Saturday, April 25, 2009

Dancing to the Donkey of the Black Rock

The nickname of a singer and carpenter with a famously flat voice, here leading the traditional dancers in the square at Trikeri, a mountain top village at the end of the Pelion Peninsula.









Trickeri is celebrated for its mercantile energy, and sends its fishermen to dive for sponge all over the Levant. It possesses several schooners and tricanderis, which carry on, principally, the cabotage of these parts, but also venture as far as Alexandria and Constantinople. They did not recollect having sent vessels to Soujouk-Kaleh, and therefore it was needless to ask them about the Argo, or to tell them that their ancestors, thirty-five centuries before, had discovered Circassia, in a vessel, the timbers of which had descended from their mountains. In this narrow circuit of hills, enclosing the gulf, a great portion of which, too, is perfectly bare and completely barren, exists a population of 50,000 souls, amongst whom arts so varied flourish, and who, for centuries, have enjoyed freedom and abundance. Men have seemed to spring, in this favoured region, from the fructifying look of the rocks, still bearing the names of Deucalion and of Pyrrha.

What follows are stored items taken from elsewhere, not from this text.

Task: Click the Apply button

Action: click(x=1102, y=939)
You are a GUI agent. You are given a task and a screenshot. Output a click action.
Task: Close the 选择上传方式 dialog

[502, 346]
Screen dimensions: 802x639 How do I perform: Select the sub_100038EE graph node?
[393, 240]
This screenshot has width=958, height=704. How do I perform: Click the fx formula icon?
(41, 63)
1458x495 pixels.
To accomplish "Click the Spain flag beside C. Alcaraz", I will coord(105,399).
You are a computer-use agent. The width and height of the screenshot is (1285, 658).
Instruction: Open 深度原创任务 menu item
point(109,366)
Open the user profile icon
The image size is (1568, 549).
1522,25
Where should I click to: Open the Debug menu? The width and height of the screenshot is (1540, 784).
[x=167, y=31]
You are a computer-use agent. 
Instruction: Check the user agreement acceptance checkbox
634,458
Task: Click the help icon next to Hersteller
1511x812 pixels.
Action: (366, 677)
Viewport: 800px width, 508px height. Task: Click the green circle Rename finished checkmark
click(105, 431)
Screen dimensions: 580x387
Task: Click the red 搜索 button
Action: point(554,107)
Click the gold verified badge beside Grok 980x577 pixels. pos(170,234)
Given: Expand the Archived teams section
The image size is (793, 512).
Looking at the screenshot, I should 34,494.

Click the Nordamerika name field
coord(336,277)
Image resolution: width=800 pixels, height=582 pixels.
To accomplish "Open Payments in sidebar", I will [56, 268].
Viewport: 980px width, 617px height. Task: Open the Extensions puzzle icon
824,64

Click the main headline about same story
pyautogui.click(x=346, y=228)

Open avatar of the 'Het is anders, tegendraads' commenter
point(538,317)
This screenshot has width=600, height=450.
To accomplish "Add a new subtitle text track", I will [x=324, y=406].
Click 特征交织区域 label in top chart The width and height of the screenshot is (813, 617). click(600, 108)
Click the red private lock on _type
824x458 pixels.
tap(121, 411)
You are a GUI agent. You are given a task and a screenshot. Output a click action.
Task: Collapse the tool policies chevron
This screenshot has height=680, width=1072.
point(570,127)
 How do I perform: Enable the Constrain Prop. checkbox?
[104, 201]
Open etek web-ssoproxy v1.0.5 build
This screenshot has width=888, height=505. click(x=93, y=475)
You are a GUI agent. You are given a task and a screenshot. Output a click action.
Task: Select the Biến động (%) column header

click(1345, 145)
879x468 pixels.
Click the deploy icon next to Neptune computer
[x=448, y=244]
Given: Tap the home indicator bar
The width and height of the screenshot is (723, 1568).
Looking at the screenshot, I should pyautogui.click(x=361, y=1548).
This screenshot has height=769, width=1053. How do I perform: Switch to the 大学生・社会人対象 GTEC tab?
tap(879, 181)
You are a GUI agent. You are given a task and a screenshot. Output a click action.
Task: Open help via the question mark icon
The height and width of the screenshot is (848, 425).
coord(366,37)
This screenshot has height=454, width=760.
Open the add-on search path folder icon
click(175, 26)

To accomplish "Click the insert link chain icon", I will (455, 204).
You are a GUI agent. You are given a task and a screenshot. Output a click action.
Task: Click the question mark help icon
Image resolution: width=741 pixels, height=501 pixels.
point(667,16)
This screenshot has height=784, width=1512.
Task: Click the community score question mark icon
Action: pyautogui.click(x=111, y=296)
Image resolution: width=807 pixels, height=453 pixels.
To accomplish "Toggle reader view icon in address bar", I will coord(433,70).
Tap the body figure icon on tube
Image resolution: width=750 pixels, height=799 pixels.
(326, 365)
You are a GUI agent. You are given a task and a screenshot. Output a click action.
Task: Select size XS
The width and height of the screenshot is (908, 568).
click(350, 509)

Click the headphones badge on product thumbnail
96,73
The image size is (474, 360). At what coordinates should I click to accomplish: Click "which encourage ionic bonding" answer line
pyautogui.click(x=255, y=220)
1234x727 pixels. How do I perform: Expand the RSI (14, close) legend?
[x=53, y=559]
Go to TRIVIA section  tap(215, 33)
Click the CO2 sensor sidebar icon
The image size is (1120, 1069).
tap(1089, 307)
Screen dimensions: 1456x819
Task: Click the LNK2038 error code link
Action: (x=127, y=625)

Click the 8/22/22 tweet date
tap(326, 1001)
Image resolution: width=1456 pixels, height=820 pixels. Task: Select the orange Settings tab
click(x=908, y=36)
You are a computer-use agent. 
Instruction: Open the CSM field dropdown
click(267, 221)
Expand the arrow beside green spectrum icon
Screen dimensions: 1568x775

They have been protected, by their geographical position, from the savage tribes that, for so many centuries, oppressed their neighbours of the plain, and they have been shielded by the Church from the abuses of the Government. This district exhibits what the soil can produce, and what happiness man can attain to when relieved from the intrusion of laws.
Since then it's changed drastically in many ways, but perhaps not in all.


Photos by Aphroula

1 comment:

Anonymous said...

'...what happiness man can attain when relieved from the intrusion of the laws.'

A perfectly anarchic description. Thank you Peter.